Related papers: A Structure-Guided Gauss-Newton Method for Shallow ReLU Neural Network

A Structure-Guided Gauss-Newton Method for Shallow ReLU Neural Network

URL: http://arxiv.org/abs/2404.05064v1
Date: Sun, 7 Apr 2024 20:24:44 GMT
Title: A Structure-Guided Gauss-Newton Method for Shallow ReLU Neural Network
Authors: Zhiqiang Cai, Tong Ding, Min Liu, Xinyu Liu, Jianlin Xia,
Abstract summary: We propose a structure-guided Gauss-Newton (SgGN) method for solving least squares problems using a shallow ReLU neural network. The method effectively takes advantage of both the least squares structure and the neural network structure of the objective function.
Score: 18.06366638807982
License: http://arxiv.org/licenses/nonexclusive-distrib/1.0/
Abstract: In this paper, we propose a structure-guided Gauss-Newton (SgGN) method for solving least squares problems using a shallow ReLU neural network. The method effectively takes advantage of both the least squares structure and the neural network structure of the objective function. By categorizing the weights and biases of the hidden and output layers of the network as nonlinear and linear parameters, respectively, the method iterates back and forth between the nonlinear and linear parameters. The nonlinear parameters are updated by a damped Gauss-Newton method and the linear ones are updated by a linear solver. Moreover, at the Gauss-Newton step, a special form of the Gauss-Newton matrix is derived for the shallow ReLU neural network and is used for efficient iterations. It is shown that the corresponding mass and Gauss-Newton matrices in the respective linear and nonlinear steps are symmetric and positive definite under reasonable assumptions.
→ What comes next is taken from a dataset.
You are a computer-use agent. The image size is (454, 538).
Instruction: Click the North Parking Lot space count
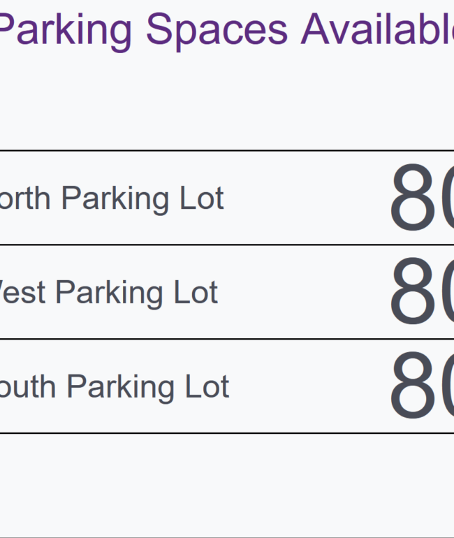pyautogui.click(x=422, y=198)
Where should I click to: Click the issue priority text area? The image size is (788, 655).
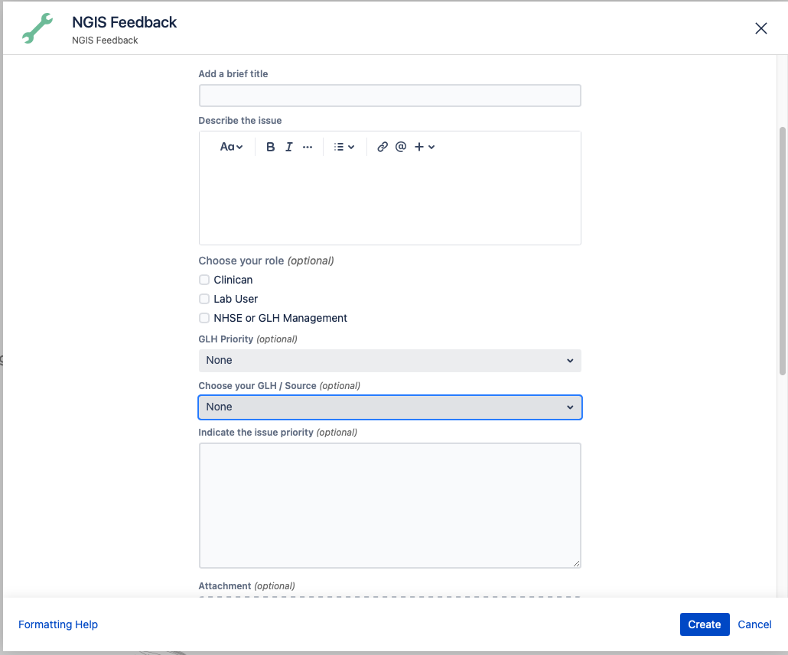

Thus, the SgGN method naturally produces an effective search direction without the need of additional techniques like shifting in the Levenberg-Marquardt method to achieve invertibility of the Gauss-Newton matrix. The convergence and accuracy of the method are demonstrated numerically for several challenging function approximation problems, especially those with discontinuities or sharp transition layers that pose significant challenges for commonly used training algorithms in machine learning.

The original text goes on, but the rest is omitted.